Aus dem Kopf und aus dem Bauch

Der Architektur-Professor Albert Cüppers vollendet heute sein 65. Lebensjahr. Weit über seinen Fachbereich und die Stadt hinaus hat er sich einen Namen als Zeichner und Maler gemacht.
Wenn einer so souverän die Kunstgeschichte im Kopf und das Können in der Hand hat, daß ihm jeder Ausdruck möglich ist und er bei jeder Strichführung weiß, wen er zitiert oder variiert, dann ist das nicht nur eine Gnade, sondern auch eine Last. Der im niederländischen Den Haag geborene Albert Cüppers, der seit 1967 in Kassel lehrt, hat mit dieser Last zu kämpfen. Auch dann noch, wenn die Bilder abgeschlossen und zur Besichtigung freigegeben sind, weist er immer wieder auf die kunsthistorischen Bezüge hin, die ihm als einem Professor für Ästhetische Theorie und Praxis bewußt sind. Insofern ist Cüppers ein postmoderner Künstler, der weiß, daß so gut wie alles gemalt ist, und der sich nun malend über Malerei unterhält.
Doch darin erschöpft sich Cüppers‘ Künstler-Rolle zum Glück nicht. Er ist ja auch ein Mensch, der Glücksmomente hat oder leidet, der mit der Musik Stimmungen aufsaugt und mit der Malerei Gefühle abarbeitet. Und eben die wechselnden Gefühlslagen sind der eigentliche Motor seiner künstlerischen Arbeit. Für Tage und Wochen gibt er sich dem Zeichnen und Malen hin und ist erst dann wieder richtig frei, wenn er die inneren Probleme künstlerisch geklärt hat. So ergibt es sich ganz von selbst, daß Albert Cüppers in Zyklen zeichnet und malt – mal kühl konstruktivistisch, dann surreal bis ins Absurde und schließlich wieder gestisch-abstrakt.

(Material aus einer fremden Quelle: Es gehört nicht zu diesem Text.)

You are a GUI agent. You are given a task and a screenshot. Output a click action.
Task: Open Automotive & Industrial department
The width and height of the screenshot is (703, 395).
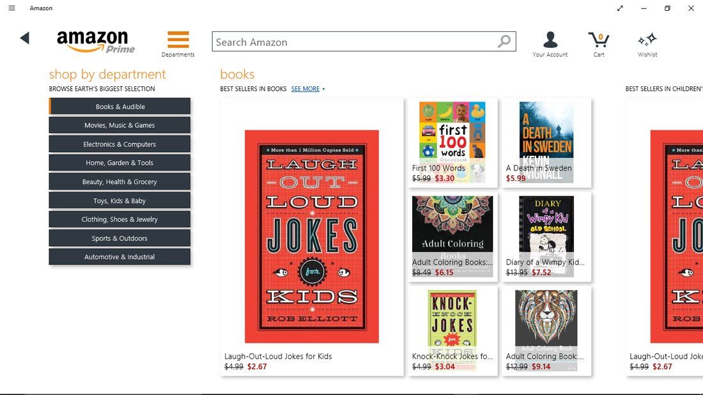click(x=120, y=257)
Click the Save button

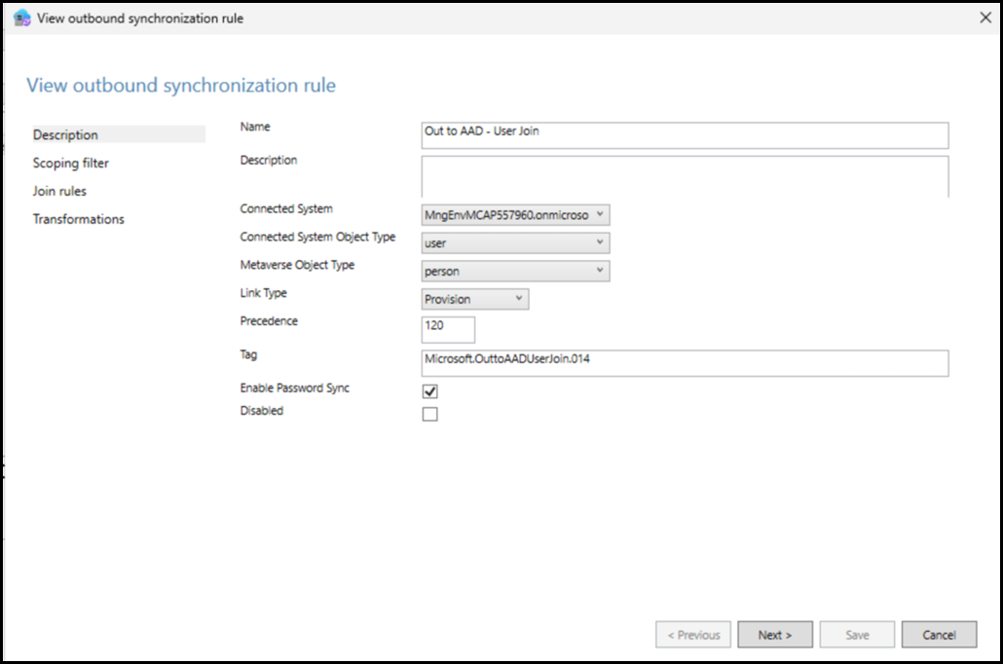click(857, 635)
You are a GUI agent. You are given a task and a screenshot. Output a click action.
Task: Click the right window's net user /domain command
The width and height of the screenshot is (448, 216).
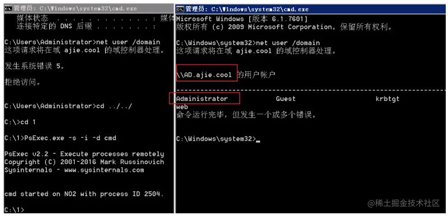288,43
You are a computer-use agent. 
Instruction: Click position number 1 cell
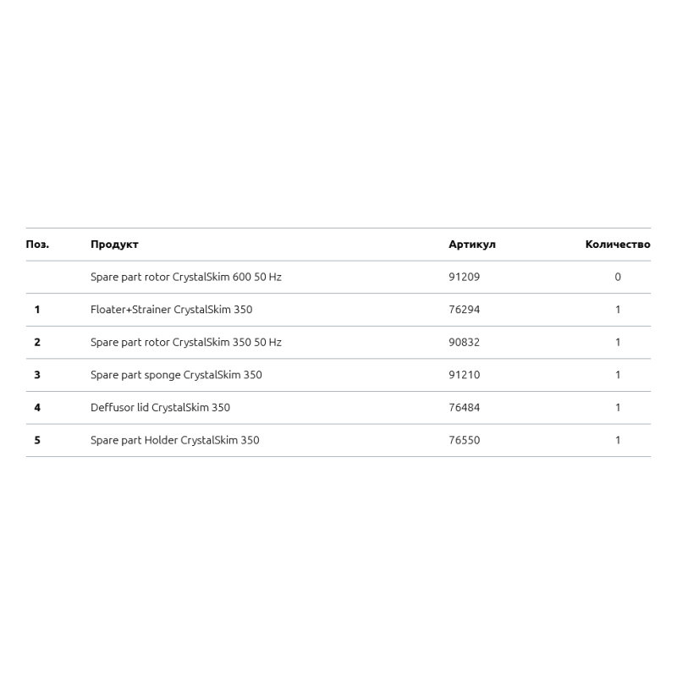click(x=37, y=310)
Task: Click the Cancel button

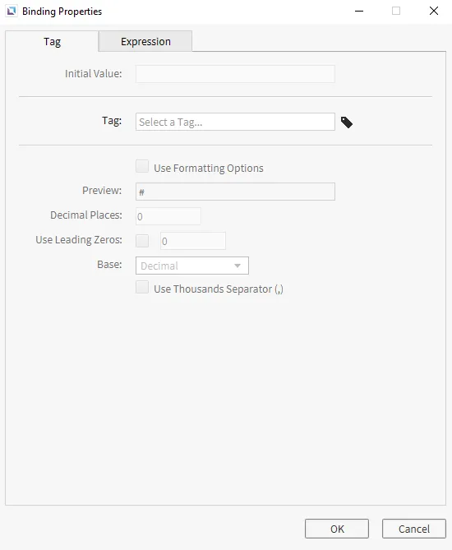Action: (413, 529)
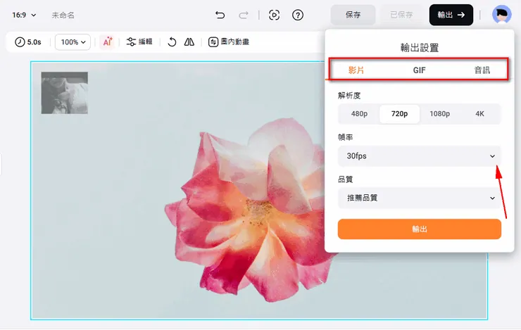The height and width of the screenshot is (330, 521).
Task: Select 480p resolution option
Action: point(359,114)
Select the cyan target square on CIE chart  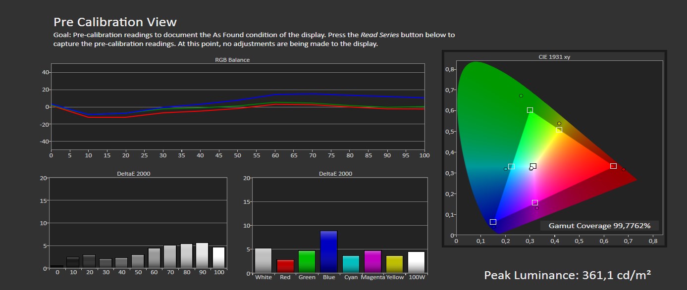tap(511, 167)
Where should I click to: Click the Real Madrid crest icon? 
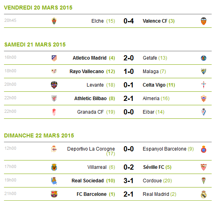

So überraschte Albert Cüppers in den vergangenen Jahren immer wieder seine Freunde und Kollegen, wenn er im Dezember seine neuesten Werkgruppen vorstellte. Häufig traf man einen neuen Cüppers und stets blieb er doch der gleiche. Zu selten sah man seine Bilder aber in größeren Zusammenhängen, in Ausstellungen vor Ort. Auch wenn er heute im Kreis der Freunde seinen 65. feiert, nutzt er die Chance, seine Arbeiten zu zeigen (heute um 18 Uhr im Forum K 10 der GhK, Holländischer Platz). Dieses Mal sind es Bleistiftzeichnungen. Cüppers dazu: „… mein Gegenprogramm, manchmal lustvoll, manchmal auch mit innerer Wut in das Papier getrieben.“
Kaum ein Thema, das Cüppers nicht bearbeitet hätte. Aber seine Generalthemen sind die Landschaften und Architekturbilder geblieben. Visionäre Kassel-Ansichten sind darunter – etwa zur abgerissenen Kirkeby-Skulptur. Aber wenn man an Schlüsselbilder denkt, dann fallen zuerst die Zeichnungen und Gemälde ein, auf denen Cüppers Schnitte durch eine Landschaft in der Weise komponiert, daß diese Segmente selbst zu Architekturteilen oder Skulpturen werden.